**Tasks**
a: In the news report on the Alabama bunker hostage rescue, who is identified as the suspect, and how old is he?
b: Resume the news report on the Alabama bunker hostage rescue after its final sentence.

### Text excerpt

Sherry Johnson Parker and her daughter Olivia Parker hold signs along Highway 231 asking drivers to pray for Ethan, a 5-year-old boy who was taken hostage after a bus driver was shot and killed near Midland City, Ala. The hostage ended Monday afternoon; the child was freed and the gunman shot by authorities.
MIDLAND CITY, Ala. — The FBI stormed an underground bunker in rural Alabama on Monday, safely rescuing a 5-year-old boy held hostage for nearly a week and leaving his kidnapper, who had also killed a school bus driver, dead.
After a standoff of more than six days, FBI agents struck the bunker when they feared the kidnapped kindergarten student was in "imminent danger," said Steve Richardson, special agent in charge in Mobile.
Authorities previously had thanked the suspect, identified as 65-year-old Jimmy Lee Dykes, for allowing them to deliver medication, coloring books and toys to the boy, who is due to celebrate his birthday on Wednesday.
But negotiations deteriorated in the 24 hours before agents rescued him, Richardson said during a nationally televised news conference.

######
### Collected material

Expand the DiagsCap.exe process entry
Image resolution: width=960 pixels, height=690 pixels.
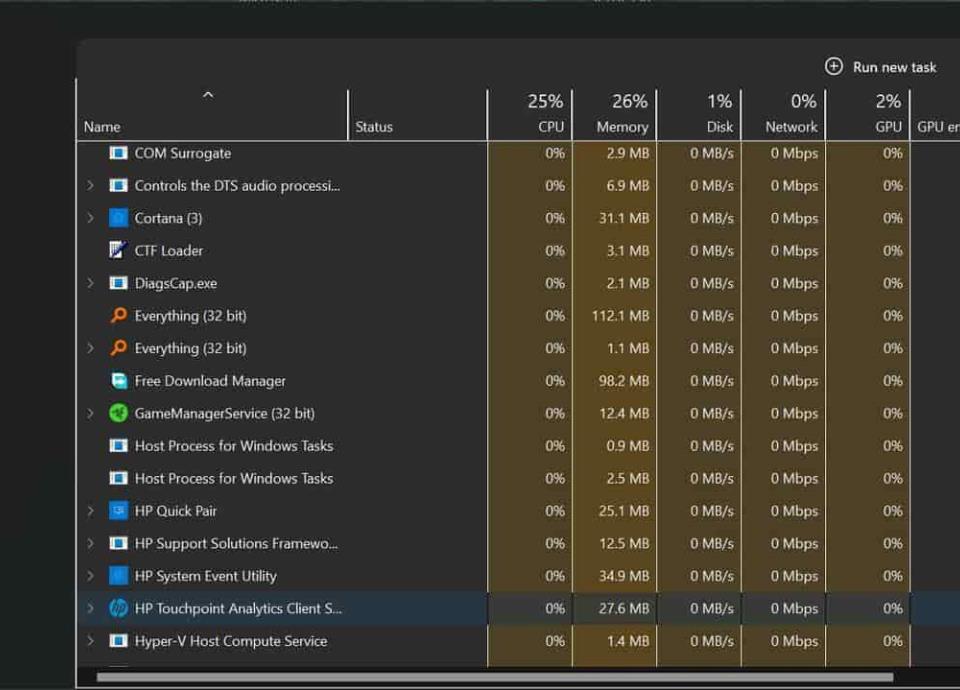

######

**Answers provided**
a: Jimmy Lee Dykes, 65.

b:
"Mr. Dykes was observed holding a gun," the FBI agent said.
It was not immediately clear how Dykes died.
The standoff gripped a rural corner of southeast Alabama with dread, shuttering local schools and prompting prayers and vigils for the boy identified only as Ethan.
By all accounts, Dykes had taken him from the bus at random, reinforcing concerns that have been raised about U.S. school safety and gun violence since the December shooting deaths of 20 children and six adults at a Connecticut elementary school.
The drama near Midland City, Alabama, began when Dykes, a retired trucker and veteran of the war in Vietnam, boarded a school bus ferrying more than 20 children home from school last Tuesday and demanded the driver let a student off the bus.
When driver Charles Albert Poland Jr., 66, refused, Dykes shot him four times with a 9 mm handgun, local sheriff's department officials said.
Dykes then fled with the child to a homemade bunker on the man's property off a dirt road.
The child was being treated on Monday at a local hospital but appeared physically unharmed, Richardson said. He is said to suffer from Asperger's Syndrome and attention deficit-hyperactivity disorder.
A local law enforcement source said a stun or flash grenade was detonated as part of the operation to free the boy but further details were not immediately released.
Law enforcement officials had offered few insights about Dykes and their negotiations with him ahead of the rescue just after 3 p.m.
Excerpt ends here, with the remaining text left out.